Tú preguntas cómo llegar al centro. Je vraagt hoe je naar het centrum komt.
Él pregunta por su amiga. Hij vraagt naar zijn vriendin.
Nosotros preguntamos si el museo está abierto. Wij vragen of het museum open is.
Vosotros preguntáis por el precio del libro. Jullie vragen naar de prijs van het boek.
Ellos preguntan si hay descuentos. Zij vragen of er kortingen zijn.
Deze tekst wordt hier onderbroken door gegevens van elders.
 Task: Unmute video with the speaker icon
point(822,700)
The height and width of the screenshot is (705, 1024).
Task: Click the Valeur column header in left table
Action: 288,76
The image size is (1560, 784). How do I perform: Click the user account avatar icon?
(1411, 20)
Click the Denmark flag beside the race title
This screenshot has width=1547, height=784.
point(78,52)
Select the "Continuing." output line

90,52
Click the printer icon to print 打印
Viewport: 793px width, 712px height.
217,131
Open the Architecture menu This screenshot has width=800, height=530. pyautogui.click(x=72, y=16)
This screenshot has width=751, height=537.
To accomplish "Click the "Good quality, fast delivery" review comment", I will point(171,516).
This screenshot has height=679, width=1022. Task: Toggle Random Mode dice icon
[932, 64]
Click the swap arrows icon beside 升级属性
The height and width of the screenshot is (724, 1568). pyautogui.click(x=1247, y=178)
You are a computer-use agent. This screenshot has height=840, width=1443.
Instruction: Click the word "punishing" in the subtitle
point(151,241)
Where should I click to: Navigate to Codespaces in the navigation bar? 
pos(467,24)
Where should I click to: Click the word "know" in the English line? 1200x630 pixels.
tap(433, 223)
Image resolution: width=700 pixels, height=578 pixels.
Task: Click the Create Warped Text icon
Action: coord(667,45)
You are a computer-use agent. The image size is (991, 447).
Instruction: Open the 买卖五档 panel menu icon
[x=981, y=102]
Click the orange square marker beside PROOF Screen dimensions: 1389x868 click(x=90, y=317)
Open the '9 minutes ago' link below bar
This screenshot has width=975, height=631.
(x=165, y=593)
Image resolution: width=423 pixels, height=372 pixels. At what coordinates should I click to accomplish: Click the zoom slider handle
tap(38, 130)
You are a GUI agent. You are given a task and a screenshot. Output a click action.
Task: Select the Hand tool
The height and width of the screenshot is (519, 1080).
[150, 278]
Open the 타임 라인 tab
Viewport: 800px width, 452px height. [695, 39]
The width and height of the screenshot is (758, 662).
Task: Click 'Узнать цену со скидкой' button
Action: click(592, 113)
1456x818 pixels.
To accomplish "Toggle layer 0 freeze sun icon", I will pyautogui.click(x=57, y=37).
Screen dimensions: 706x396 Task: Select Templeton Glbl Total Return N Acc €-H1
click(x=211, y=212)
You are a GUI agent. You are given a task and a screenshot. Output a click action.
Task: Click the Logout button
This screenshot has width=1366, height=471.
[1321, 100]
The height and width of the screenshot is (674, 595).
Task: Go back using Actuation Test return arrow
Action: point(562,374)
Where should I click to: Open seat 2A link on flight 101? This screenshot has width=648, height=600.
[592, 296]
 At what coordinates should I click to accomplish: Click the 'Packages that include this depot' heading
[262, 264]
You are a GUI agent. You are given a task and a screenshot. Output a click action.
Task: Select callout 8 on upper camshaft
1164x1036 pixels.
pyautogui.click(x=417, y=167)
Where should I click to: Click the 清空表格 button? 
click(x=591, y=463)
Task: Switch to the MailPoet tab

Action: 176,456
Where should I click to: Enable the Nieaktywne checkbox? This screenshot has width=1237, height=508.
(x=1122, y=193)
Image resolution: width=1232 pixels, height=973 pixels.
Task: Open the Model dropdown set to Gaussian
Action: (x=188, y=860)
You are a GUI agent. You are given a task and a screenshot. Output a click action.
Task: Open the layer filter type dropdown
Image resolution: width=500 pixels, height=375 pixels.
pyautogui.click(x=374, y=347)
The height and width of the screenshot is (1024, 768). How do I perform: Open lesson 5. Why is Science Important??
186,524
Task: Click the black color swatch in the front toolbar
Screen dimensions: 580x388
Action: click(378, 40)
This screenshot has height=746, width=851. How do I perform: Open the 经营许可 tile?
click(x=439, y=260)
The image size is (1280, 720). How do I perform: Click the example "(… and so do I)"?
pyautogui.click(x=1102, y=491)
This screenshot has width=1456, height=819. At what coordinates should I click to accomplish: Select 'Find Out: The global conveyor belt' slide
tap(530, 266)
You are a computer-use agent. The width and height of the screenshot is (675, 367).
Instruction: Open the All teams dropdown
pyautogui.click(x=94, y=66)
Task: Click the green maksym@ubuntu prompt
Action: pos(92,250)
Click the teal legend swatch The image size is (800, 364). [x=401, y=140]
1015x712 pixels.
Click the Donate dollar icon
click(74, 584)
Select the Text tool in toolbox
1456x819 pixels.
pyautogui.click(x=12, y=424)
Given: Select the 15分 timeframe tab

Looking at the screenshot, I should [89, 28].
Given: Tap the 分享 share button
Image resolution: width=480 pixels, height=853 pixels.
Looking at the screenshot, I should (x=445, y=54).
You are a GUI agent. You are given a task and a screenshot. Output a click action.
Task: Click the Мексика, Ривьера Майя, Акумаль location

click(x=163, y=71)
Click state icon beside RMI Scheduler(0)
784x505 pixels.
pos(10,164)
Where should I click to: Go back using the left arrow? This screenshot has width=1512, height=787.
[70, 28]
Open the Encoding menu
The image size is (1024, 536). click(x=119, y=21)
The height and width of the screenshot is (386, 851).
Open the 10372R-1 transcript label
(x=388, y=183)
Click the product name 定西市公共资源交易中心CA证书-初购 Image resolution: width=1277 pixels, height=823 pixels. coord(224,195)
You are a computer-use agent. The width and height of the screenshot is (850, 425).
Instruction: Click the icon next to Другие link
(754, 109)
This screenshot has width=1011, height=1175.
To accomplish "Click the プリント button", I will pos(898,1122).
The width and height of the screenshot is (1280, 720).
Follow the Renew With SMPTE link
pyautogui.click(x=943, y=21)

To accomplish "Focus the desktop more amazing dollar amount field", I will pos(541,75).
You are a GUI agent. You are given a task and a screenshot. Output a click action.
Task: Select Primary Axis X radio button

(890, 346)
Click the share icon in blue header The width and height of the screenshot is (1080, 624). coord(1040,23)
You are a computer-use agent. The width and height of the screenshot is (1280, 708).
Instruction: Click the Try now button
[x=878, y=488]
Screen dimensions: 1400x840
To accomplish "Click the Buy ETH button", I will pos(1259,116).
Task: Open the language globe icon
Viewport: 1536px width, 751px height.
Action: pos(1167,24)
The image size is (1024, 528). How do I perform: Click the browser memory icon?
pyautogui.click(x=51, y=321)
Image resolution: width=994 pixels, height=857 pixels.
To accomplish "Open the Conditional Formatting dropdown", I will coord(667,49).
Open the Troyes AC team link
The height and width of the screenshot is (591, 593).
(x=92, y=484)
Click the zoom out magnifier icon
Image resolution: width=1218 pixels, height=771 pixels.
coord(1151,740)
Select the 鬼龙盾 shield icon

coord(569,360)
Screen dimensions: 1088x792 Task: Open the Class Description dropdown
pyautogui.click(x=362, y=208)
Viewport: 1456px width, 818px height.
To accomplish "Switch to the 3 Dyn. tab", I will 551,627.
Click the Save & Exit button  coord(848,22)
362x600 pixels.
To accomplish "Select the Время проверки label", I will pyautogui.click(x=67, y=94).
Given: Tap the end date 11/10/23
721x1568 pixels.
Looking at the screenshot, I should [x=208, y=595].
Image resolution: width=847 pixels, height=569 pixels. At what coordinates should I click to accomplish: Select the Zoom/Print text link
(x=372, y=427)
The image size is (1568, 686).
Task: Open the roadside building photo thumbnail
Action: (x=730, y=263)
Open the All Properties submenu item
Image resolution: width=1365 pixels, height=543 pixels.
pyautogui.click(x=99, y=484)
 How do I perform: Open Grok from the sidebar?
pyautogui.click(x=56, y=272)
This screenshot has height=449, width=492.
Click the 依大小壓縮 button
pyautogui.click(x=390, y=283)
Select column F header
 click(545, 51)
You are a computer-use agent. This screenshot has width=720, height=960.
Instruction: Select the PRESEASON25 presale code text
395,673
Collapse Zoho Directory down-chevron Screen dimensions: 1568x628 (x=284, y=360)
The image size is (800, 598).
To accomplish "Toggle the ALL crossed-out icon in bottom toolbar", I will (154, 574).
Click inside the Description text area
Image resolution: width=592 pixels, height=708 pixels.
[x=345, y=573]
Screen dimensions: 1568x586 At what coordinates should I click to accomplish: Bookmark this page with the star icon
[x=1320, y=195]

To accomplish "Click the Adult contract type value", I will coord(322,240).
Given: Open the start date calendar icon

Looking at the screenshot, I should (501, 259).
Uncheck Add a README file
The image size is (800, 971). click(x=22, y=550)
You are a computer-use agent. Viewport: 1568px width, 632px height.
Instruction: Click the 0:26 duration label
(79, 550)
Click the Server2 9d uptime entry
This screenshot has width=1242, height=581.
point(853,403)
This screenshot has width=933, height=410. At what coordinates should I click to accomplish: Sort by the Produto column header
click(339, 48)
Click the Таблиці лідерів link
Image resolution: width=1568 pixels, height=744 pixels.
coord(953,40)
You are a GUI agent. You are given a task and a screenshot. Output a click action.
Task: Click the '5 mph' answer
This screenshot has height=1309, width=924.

Oefening: Werkwoordsvervoeging

Instructie: Kies de juiste vorm.

Toon vertaling Toon antwoorden

pregunto, preguntas, pregunta, preguntamos, preguntáis, preguntan

1.
Tú ... cómo llegar al centro.
(Je vraagt hoe je naar het centrum komt.)
2.
Yo ... dónde está la estación.
(Ik vraag waar het station is.)
3.
Nosotros ... si el museo está abierto.
(Wij vragen of het museum open is.)
4.
Él ... por su amiga.
(Hij vraagt naar zijn vriendin.)
5.
Vosotros ... por el precio del libro.
(Jullie vragen naar de prijs van het boek.)
6.
Ellos ... si hay descuentos.
(Zij vragen of er kortingen zijn.)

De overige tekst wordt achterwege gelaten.